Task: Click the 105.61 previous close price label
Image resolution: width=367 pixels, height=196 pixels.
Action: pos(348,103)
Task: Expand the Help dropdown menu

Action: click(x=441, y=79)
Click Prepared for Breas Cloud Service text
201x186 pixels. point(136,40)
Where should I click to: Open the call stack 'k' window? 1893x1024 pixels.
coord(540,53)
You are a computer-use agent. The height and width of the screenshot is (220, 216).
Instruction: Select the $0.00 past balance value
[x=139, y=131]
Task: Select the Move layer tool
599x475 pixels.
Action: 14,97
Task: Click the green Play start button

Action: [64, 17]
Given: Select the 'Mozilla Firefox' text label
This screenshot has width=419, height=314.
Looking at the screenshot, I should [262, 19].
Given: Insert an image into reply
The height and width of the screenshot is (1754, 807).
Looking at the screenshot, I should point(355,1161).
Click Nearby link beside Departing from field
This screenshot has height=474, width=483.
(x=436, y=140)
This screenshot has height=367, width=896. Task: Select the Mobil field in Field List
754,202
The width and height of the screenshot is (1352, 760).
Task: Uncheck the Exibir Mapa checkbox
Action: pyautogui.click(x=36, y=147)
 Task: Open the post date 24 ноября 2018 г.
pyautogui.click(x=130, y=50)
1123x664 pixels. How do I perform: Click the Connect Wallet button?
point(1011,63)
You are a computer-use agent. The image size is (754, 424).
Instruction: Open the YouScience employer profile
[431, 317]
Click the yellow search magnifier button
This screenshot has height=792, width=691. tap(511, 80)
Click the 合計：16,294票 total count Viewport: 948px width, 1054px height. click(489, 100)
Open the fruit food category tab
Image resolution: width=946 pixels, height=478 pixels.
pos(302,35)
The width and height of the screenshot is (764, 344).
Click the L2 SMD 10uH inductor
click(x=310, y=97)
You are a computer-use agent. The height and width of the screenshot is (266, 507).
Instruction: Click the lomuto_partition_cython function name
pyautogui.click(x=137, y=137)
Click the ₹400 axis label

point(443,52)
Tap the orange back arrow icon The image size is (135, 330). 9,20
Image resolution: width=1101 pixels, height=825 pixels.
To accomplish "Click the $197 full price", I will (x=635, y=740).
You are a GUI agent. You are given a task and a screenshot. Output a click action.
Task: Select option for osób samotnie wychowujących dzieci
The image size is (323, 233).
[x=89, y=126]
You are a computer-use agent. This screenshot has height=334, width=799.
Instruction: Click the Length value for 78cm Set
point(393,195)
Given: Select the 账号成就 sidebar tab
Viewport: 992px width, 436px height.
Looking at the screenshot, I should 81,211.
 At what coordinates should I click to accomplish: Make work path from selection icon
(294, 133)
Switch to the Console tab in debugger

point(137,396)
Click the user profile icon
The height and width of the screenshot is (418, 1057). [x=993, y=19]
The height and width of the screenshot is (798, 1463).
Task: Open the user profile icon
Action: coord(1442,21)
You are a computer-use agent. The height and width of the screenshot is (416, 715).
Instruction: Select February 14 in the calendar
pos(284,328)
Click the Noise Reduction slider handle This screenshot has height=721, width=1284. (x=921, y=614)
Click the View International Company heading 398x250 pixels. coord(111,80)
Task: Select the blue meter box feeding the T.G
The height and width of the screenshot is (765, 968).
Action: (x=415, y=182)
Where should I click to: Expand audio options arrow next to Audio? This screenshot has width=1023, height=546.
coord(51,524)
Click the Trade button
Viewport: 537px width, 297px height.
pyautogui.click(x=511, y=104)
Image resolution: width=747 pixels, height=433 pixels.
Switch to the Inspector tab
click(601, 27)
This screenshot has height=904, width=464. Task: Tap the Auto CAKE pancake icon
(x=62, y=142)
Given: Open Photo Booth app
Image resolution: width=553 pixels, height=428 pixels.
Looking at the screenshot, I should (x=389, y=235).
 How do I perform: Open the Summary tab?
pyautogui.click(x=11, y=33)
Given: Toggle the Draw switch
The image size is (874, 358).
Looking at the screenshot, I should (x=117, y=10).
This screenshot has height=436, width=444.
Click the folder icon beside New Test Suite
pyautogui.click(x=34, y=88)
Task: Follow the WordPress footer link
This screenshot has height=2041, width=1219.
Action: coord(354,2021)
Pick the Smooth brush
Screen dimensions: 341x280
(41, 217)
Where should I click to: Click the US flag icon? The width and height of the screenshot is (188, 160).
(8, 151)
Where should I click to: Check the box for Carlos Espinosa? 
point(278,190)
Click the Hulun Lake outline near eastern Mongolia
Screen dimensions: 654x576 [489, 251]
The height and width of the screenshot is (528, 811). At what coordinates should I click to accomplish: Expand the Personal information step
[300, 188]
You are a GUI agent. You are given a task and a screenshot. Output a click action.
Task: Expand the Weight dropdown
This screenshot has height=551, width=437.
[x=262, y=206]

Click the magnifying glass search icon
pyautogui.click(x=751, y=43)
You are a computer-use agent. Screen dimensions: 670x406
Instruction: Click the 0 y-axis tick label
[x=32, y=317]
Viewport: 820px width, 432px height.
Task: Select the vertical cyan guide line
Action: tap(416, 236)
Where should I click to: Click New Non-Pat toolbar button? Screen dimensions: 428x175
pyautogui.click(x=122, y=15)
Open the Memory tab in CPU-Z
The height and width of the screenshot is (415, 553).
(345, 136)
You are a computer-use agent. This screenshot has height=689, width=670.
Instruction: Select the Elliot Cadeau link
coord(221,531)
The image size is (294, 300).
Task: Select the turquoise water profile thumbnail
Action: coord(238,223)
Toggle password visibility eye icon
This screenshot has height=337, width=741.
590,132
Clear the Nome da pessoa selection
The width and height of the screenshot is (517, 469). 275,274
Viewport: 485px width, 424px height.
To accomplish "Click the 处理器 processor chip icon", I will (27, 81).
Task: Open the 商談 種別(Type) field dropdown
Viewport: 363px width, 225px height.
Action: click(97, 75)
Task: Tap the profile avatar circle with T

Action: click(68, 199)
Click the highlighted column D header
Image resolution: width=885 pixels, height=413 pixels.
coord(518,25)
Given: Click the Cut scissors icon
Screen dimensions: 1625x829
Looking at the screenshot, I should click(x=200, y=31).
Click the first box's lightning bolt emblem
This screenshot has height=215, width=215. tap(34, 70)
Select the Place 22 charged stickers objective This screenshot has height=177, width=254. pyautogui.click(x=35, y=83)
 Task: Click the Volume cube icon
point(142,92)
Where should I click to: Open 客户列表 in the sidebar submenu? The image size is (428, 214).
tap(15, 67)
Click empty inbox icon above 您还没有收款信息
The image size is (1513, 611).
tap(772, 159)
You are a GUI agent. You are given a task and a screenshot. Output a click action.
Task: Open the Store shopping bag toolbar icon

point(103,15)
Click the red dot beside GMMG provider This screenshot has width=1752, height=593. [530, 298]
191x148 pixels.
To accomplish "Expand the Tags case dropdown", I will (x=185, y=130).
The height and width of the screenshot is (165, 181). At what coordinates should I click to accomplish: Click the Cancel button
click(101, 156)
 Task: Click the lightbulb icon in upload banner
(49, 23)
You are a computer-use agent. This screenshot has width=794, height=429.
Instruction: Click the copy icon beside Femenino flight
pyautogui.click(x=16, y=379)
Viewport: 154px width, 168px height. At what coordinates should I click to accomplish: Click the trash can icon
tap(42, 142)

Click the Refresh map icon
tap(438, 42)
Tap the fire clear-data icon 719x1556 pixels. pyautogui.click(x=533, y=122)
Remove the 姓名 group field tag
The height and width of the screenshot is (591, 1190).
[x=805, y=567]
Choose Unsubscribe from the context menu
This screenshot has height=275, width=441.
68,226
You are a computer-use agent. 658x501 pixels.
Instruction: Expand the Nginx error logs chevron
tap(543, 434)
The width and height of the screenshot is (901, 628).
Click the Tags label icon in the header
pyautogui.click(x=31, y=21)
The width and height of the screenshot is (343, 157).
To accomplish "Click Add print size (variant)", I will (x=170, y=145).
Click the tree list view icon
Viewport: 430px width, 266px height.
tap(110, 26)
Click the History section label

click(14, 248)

···

REQUIRED WORK —
Every line from the one that holds "Instruction: Expand the" to the end of the data above should be given again exactly, with that line and the last one both kept.

YOUR RESPONSE —
Instruction: Expand the Nginx error logs chevron
tap(543, 434)
The width and height of the screenshot is (901, 628).
Click the Tags label icon in the header
pyautogui.click(x=31, y=21)
The width and height of the screenshot is (343, 157).
To accomplish "Click Add print size (variant)", I will (x=170, y=145).
Click the tree list view icon
Viewport: 430px width, 266px height.
tap(110, 26)
Click the History section label

click(14, 248)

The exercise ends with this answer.